Who wants to buy or rent one of our industry sector's new units, why, and with what means come down, often, to patterns we can understand to reduce the risk of investing in property development that may not attract customers who'll make investors whole on their outlay. Those characterizations of who, and why, and with what means, and where--all demographic household patterns--are builders' and developers' way of seeing around time's corners.
For instance, demographics is the lens through which we look at critical trends in American mobility, and the Census Bureau--the U.S. government's biggest keeper and distributor of demographic data, recently released a data set that reflects continuation of a mobility decline trend.
Here, an expert on demographics, New Strategist Press editorial director Cheryl Russell, comments on the trend in a way investors, developers, and builders can infer impacts the level of friction between their capital investments and eventual returns. She notes:
Another record low: the percentage of the population aged 1 or older who moved from one house to another in the past 12 months fell to a new low of 10.1 percent between March 2017 and March 2018. Today's mobility rate is less than half the rate of 1960-61.

Now, in 1960-61, the total number of U.S. households was about 53 million, and today that number is more than 126 million. So, it's important to recognize that the total absolute number of "movers" in the earlier period was about 11 million households, and that absolute number in 2018, 10.1 percent of the 126 million total is almost 12 million households. The trend, as you see in the chart below applies to both renters and owners.

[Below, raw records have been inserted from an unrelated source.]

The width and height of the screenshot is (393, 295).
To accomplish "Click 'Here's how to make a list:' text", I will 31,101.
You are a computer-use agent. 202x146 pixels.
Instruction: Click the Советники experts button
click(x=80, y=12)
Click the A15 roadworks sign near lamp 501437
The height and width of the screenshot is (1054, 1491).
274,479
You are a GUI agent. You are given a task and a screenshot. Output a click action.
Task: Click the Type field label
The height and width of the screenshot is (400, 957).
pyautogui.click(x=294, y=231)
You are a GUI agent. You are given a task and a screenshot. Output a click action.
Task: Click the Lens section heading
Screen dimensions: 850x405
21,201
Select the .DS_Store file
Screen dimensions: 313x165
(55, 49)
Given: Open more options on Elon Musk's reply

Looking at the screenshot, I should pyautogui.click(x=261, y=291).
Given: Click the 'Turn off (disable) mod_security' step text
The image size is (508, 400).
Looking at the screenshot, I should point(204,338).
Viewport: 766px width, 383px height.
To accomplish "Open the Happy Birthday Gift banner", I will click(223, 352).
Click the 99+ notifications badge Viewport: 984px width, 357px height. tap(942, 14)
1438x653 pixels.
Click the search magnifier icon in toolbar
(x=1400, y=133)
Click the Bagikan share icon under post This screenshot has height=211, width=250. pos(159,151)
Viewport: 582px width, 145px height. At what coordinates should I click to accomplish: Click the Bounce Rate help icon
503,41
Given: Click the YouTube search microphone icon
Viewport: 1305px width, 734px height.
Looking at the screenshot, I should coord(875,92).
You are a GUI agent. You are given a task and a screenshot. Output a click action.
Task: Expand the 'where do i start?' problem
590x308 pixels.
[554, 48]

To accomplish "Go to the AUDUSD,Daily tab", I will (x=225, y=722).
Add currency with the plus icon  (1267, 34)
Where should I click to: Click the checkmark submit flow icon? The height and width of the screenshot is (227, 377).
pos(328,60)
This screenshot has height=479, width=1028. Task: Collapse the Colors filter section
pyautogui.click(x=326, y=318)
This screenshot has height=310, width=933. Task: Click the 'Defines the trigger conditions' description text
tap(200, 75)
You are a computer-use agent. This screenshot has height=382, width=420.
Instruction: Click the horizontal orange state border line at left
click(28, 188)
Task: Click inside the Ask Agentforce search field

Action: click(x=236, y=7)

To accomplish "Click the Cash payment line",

Still, there's still a big market of movers in the U.S., it's just that they're harder to detect and engage with in the more than doubled pool of total households. But you can see from the Census table that even the "absolute" number of movers is in decline.
Demographics, like any data point in a builder's or developer's or investor's tool-kit, need to empower, to allow that user an opportunity to improve his or her decision-making, to enlighten opportunity and expose risk, and ultimately, without fail, to be trustworthy.
Demographics, as well, like all data and statistical fact sets and knowledge bases, are prone to misuse--either ham-handed misinterpretation or outright weaponization.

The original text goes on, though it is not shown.